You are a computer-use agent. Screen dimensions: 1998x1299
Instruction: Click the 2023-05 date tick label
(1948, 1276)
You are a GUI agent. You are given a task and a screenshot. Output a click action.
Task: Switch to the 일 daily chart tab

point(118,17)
--
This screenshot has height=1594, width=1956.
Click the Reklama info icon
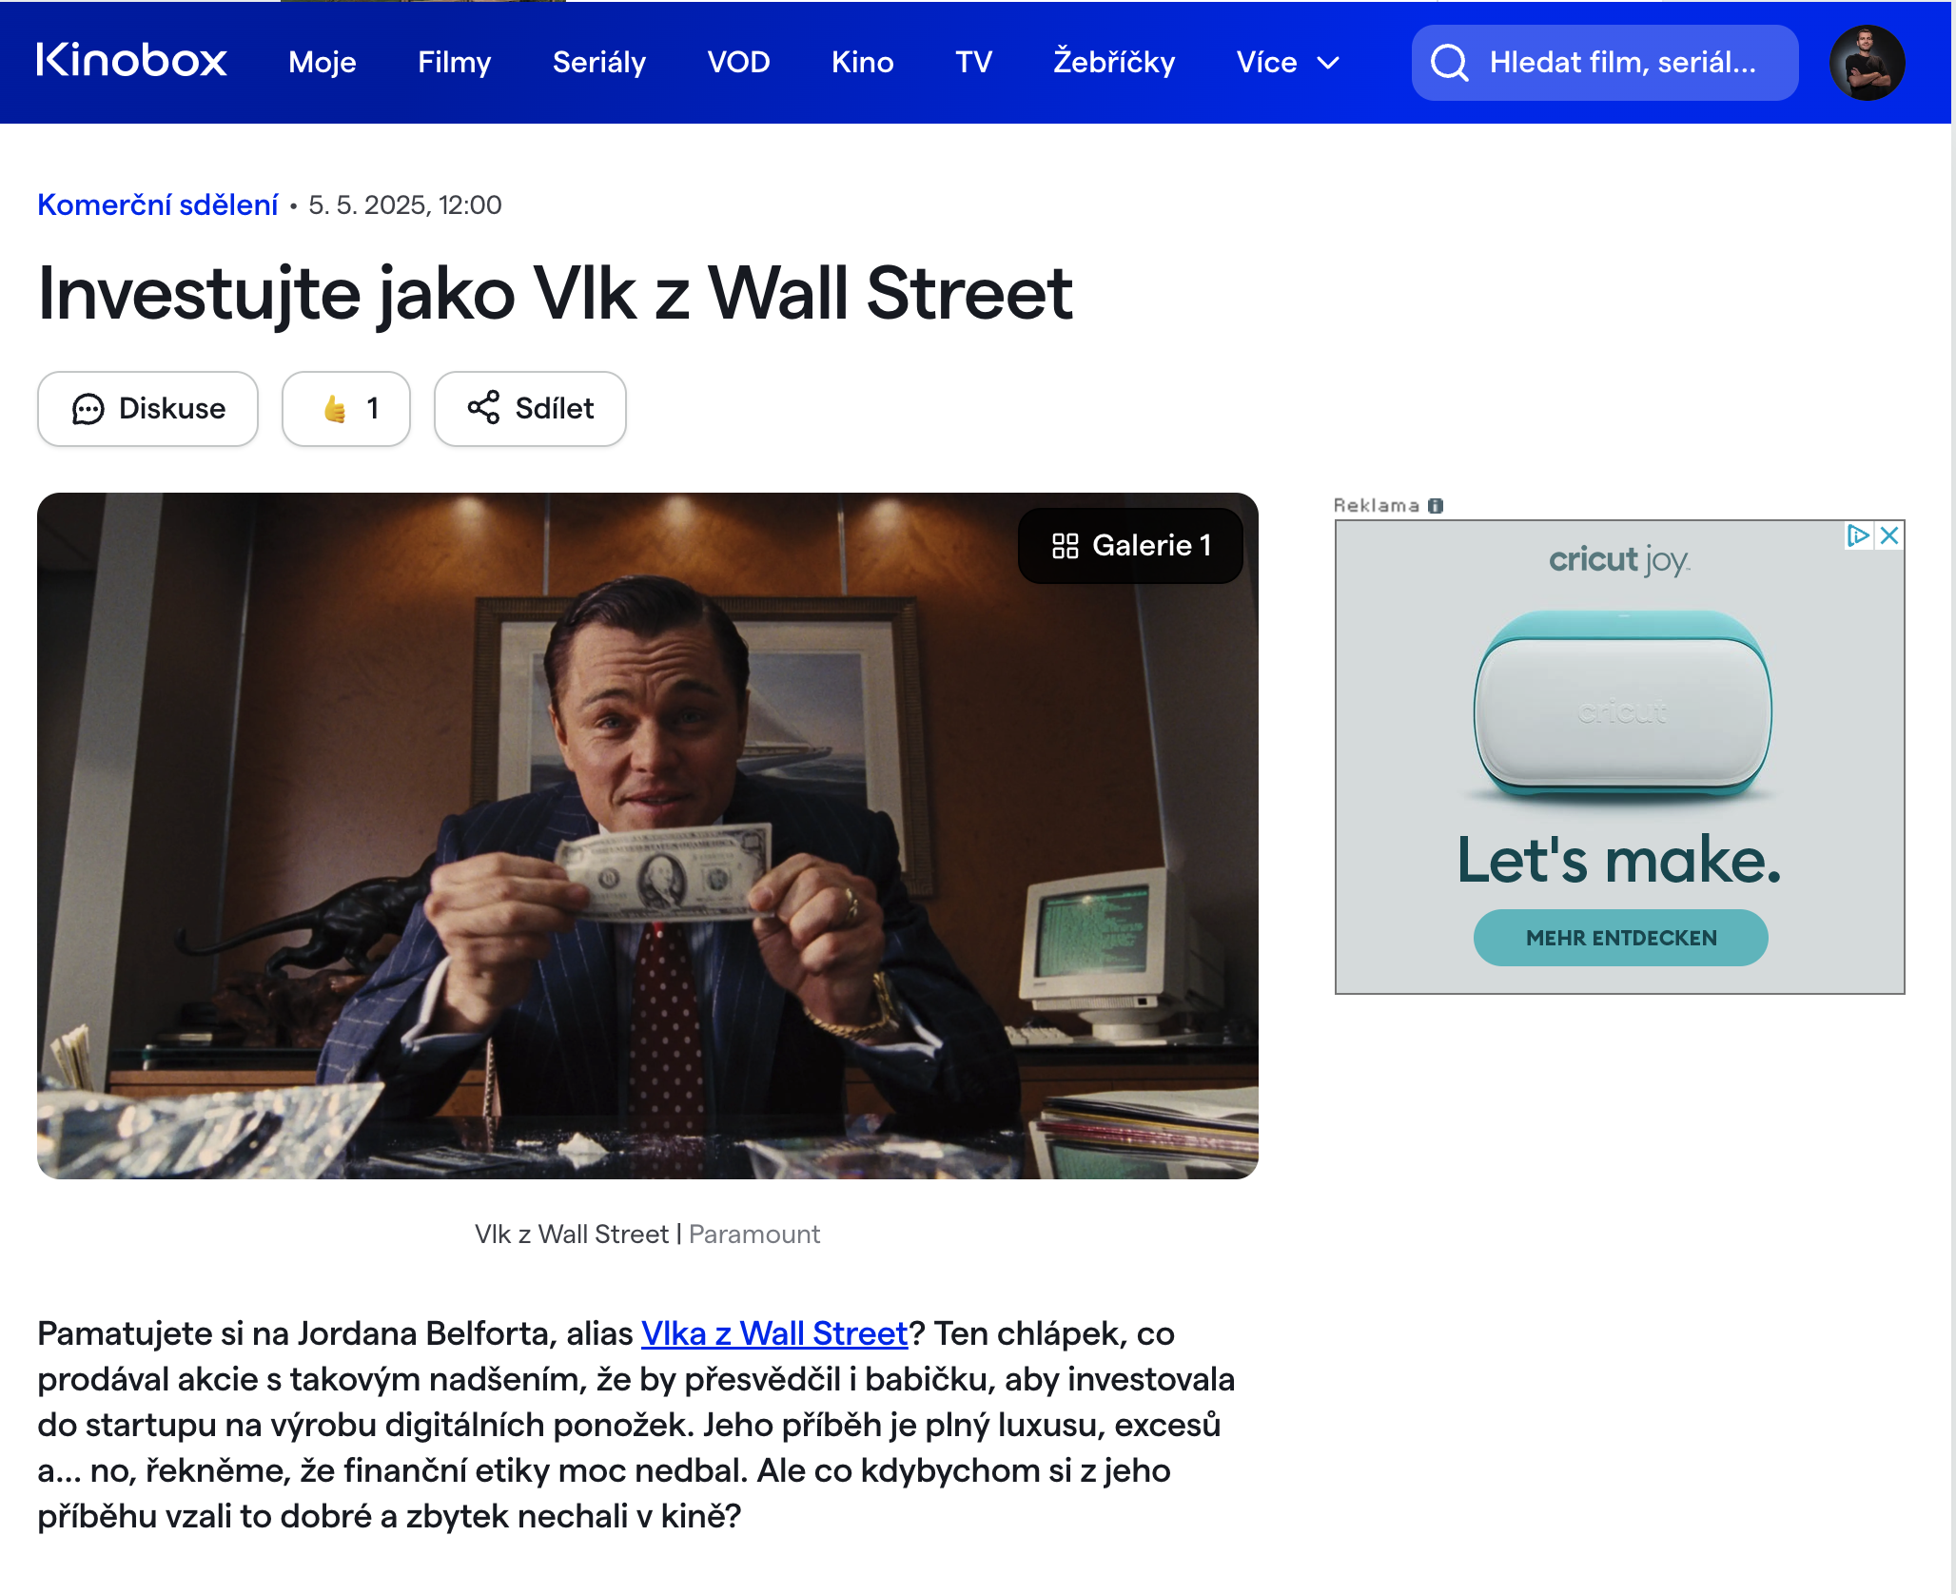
...
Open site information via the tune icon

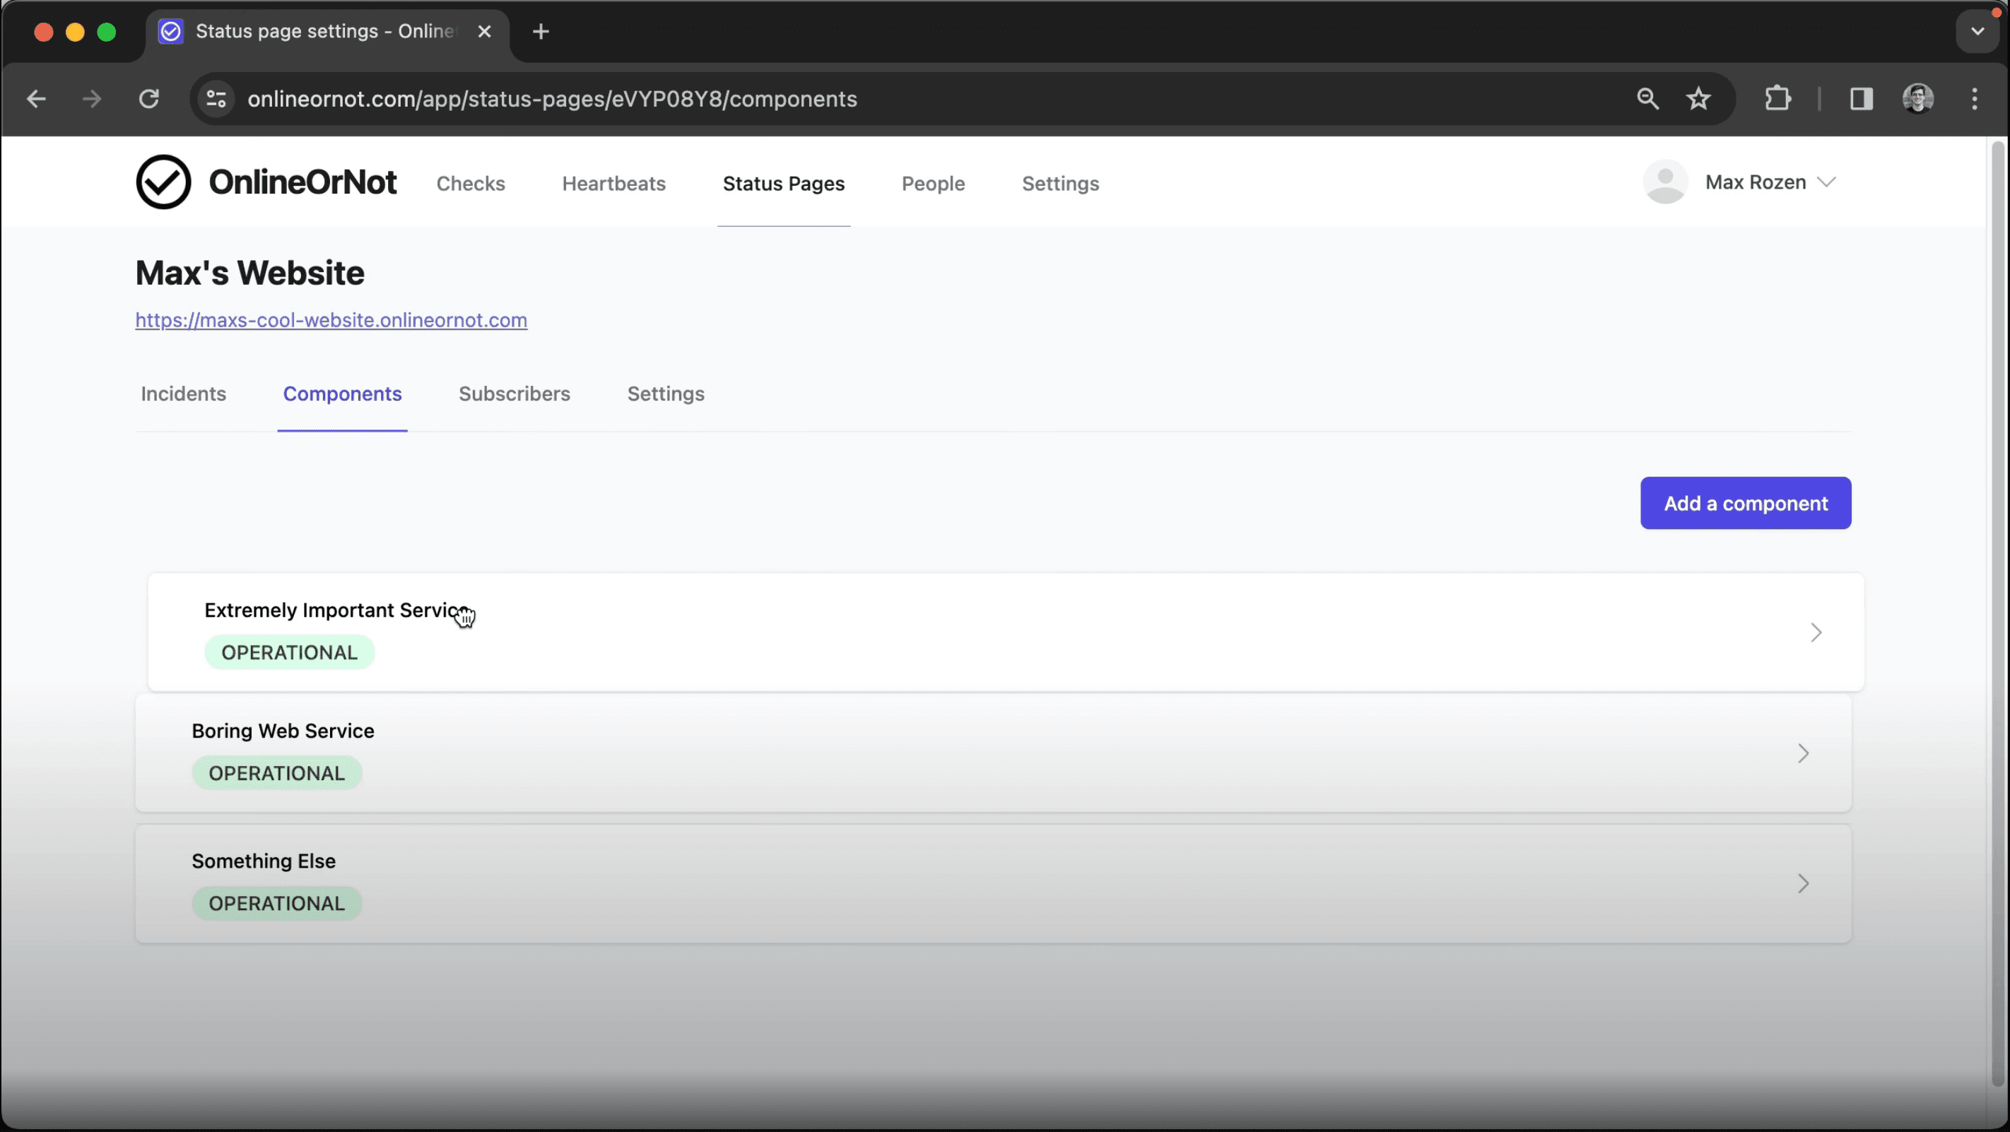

* EXERCISE DIRECTIONS:
Search the material for the string "agent" and show every line that has it.

* SOLUTION TO THIS EXERCISE:
You are a computer-use agent. Screen dimensions: 1998x1299
You are a GUI agent. You are given a task and a screenshot. Output a click action.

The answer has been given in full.